SMRs and AMRs

Tuesday, July 21, 2009

President Carter: Many Children Were Tortured Under Bush

by Ralph Lopez
Global Research

While congress says it is gearing up to investigate what is old news, that CIA and Special Ops forces are killing Al Qaeda leaders, a decision of far different gravity is being contemplated by Attorney General Eric Holder. The new insistence of Congress on its oversight role, conspicuously absent throughout 8 years of Bush, is suddenly rearing its head in the form of questioning a policy which has been in place with no controversy for years. The U.S. has been hunting and killing Al Qaeda leaders outside of official war zones since 2004, when the New York Times reported that Secretary of Defense Donald Rumsfeld had signed an order authorizing Special Forces to kill Al Qaeda where they found them.

As recently as September 2008 CBS reported that Special Forces struck Qaeda leadership in Pakistan.
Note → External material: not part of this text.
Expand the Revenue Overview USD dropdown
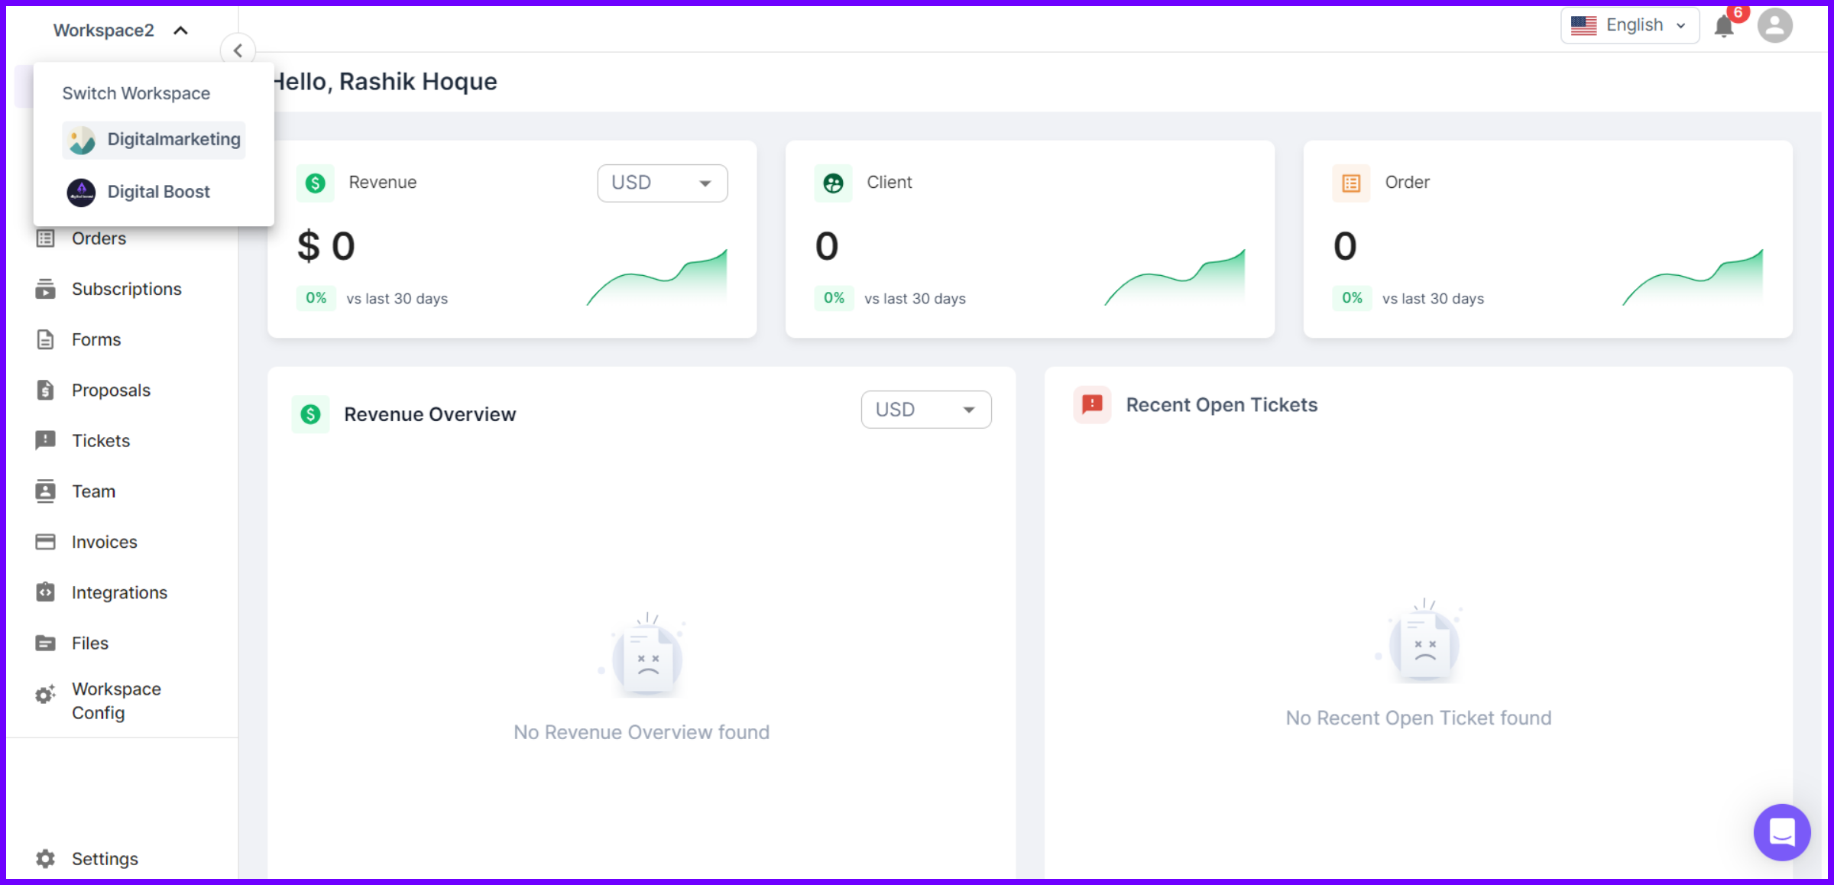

The decision faced by Holder, whether or not to appoint a Special Prosecutor on torture, is of a different gravity altogether. A weight of evidence keeps building which indicates torture was employed on innocent men, that it didn't work, and that it didn't prevent any attacks. And it gets worse. Bush's own FBI Director Robert Mueller recently confirmed to the New York Times what he told Vanity Fair a year ago, that "to [his] knowledge" torture didn't prevent a single attack. Former Legendary CIA Director William Colby has said that torture is "ineffective."

Harper's Magazine's Scott Horton nows suggests there are two Eric Holders at war with each other: Holder the good soldier who knows well the preference of his boss for prosecutions to not take place, and Holder the servant of the law who is aware that what he does now may determine what is likely to happen again.